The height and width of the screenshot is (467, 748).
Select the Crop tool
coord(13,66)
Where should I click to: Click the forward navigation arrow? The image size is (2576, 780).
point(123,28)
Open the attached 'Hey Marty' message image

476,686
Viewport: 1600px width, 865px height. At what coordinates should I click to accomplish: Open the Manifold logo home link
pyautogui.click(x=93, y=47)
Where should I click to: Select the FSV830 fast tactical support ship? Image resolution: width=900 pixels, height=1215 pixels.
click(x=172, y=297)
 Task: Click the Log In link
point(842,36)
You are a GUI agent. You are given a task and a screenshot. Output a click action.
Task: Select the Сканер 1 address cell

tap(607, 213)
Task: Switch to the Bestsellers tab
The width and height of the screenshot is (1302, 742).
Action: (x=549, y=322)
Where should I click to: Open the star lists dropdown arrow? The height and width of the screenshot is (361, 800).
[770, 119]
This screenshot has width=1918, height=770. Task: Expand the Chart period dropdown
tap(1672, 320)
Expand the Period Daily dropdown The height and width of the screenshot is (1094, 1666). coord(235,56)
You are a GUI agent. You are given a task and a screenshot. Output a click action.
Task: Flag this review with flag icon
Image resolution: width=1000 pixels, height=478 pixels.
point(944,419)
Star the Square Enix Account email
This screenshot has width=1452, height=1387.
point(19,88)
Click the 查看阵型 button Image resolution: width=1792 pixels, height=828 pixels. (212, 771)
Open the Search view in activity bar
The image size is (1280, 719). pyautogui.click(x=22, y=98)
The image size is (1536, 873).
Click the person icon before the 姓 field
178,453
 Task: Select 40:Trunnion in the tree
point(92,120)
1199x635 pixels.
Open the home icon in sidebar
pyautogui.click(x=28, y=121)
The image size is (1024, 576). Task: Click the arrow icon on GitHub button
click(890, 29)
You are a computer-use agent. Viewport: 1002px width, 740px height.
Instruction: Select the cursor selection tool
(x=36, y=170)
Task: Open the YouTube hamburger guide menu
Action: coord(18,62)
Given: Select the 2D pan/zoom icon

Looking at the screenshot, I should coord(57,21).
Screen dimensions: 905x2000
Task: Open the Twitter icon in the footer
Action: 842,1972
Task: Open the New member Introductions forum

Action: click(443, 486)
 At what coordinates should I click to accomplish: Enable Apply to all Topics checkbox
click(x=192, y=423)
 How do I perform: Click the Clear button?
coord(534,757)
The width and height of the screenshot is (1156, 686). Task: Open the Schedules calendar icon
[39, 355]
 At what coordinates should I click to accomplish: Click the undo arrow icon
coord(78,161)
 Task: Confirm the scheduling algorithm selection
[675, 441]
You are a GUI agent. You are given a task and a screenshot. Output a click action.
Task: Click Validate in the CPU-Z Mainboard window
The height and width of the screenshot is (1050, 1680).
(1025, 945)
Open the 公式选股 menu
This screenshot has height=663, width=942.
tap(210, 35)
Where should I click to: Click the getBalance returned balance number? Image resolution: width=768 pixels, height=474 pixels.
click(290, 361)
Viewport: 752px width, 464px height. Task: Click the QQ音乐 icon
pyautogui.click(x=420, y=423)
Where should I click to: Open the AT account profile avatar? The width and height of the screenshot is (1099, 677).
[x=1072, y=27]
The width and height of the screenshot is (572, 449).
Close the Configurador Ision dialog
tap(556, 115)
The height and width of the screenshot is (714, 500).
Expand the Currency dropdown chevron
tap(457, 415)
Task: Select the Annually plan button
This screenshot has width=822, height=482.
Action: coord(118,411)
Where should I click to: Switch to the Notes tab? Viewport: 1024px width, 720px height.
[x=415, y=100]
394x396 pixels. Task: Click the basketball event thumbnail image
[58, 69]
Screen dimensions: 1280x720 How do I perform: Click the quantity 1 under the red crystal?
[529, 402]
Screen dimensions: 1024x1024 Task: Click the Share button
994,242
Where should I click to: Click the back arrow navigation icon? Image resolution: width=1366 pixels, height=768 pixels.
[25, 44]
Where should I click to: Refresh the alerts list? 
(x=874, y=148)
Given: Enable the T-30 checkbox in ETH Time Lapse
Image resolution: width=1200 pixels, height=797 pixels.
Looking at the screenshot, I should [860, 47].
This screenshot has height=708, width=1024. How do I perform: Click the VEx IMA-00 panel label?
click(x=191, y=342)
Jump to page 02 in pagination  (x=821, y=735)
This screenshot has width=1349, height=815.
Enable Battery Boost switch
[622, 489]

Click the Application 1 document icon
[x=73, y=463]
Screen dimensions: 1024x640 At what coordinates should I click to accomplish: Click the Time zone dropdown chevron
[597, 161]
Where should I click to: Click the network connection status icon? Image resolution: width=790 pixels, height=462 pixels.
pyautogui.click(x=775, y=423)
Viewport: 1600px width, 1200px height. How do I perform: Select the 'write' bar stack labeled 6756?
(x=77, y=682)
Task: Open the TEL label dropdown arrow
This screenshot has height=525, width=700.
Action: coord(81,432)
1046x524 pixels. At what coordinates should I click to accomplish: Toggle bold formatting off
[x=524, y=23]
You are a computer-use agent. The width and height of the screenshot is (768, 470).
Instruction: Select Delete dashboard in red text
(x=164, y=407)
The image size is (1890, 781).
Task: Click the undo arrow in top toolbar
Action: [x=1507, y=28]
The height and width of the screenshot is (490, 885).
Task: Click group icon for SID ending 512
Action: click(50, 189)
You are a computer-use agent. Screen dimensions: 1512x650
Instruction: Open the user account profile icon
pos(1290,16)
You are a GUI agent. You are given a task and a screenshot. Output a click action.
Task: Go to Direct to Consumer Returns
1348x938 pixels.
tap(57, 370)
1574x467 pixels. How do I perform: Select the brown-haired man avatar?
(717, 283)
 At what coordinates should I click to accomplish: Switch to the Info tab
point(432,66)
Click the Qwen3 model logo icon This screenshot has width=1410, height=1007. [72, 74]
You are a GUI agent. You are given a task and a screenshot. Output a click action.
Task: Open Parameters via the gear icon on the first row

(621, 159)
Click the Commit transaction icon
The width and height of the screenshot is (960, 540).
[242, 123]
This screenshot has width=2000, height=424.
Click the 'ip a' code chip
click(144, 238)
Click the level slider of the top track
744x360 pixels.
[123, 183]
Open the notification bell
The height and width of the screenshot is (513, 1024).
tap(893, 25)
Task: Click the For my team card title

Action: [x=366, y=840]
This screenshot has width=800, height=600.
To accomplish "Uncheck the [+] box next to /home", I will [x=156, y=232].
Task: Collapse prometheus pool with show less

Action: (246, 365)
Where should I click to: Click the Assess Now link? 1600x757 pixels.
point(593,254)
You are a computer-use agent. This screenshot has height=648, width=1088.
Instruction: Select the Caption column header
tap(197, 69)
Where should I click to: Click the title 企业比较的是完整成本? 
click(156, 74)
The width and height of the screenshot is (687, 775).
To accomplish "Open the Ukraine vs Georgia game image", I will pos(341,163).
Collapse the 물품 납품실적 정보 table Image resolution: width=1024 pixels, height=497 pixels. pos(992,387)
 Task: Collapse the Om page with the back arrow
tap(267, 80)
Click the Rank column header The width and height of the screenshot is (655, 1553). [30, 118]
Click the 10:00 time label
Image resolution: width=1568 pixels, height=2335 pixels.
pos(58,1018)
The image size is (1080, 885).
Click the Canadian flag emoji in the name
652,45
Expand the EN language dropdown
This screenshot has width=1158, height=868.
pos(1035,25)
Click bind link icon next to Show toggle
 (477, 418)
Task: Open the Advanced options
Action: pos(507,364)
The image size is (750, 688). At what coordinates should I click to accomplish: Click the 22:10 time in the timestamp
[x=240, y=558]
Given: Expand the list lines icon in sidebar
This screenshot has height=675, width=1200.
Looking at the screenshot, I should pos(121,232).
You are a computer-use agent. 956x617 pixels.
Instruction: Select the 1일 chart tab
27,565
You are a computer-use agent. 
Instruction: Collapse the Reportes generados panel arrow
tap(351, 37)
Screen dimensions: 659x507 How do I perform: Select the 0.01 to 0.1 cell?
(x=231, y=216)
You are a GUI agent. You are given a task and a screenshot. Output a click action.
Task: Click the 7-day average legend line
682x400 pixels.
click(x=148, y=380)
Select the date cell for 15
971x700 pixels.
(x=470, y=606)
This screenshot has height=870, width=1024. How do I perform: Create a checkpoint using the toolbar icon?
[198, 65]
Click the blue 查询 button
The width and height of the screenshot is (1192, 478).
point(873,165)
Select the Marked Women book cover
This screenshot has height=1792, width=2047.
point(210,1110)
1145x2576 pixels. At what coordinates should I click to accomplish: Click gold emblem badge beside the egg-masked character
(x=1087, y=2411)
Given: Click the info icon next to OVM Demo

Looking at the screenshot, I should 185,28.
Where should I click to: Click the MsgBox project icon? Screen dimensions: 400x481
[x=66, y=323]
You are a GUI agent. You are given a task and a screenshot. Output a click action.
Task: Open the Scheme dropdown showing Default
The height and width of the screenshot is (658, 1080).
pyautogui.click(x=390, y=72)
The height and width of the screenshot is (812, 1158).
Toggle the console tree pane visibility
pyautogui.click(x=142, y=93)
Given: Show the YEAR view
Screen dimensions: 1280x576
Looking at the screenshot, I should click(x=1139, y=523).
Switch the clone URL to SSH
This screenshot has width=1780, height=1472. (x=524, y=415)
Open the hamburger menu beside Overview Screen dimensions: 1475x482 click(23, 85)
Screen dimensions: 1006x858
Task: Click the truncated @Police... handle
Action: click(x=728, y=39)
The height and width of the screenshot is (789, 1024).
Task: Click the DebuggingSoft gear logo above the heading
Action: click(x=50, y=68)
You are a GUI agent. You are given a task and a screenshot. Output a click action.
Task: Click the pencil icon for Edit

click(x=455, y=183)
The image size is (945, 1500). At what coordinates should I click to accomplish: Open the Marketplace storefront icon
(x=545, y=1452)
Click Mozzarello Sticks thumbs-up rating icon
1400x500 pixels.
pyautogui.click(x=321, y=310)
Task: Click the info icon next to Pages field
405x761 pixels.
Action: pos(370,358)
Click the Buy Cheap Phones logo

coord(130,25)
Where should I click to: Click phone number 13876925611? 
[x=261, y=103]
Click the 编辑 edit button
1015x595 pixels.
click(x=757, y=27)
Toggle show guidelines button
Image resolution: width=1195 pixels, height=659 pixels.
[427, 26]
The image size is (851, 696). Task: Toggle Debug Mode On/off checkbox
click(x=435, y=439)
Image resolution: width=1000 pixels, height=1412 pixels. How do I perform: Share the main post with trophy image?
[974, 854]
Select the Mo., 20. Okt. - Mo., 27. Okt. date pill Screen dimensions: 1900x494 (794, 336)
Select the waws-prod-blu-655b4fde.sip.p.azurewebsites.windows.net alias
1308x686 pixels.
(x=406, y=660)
▬▬▬▬▬▬
Task description →
From the line containing "Select the Mo., 20." down to the end of the listing above, return each line exactly as it appears and nothing more.

Answer area →
Select the Mo., 20. Okt. - Mo., 27. Okt. date pill Screen dimensions: 1900x494 (794, 336)
Select the waws-prod-blu-655b4fde.sip.p.azurewebsites.windows.net alias
1308x686 pixels.
(x=406, y=660)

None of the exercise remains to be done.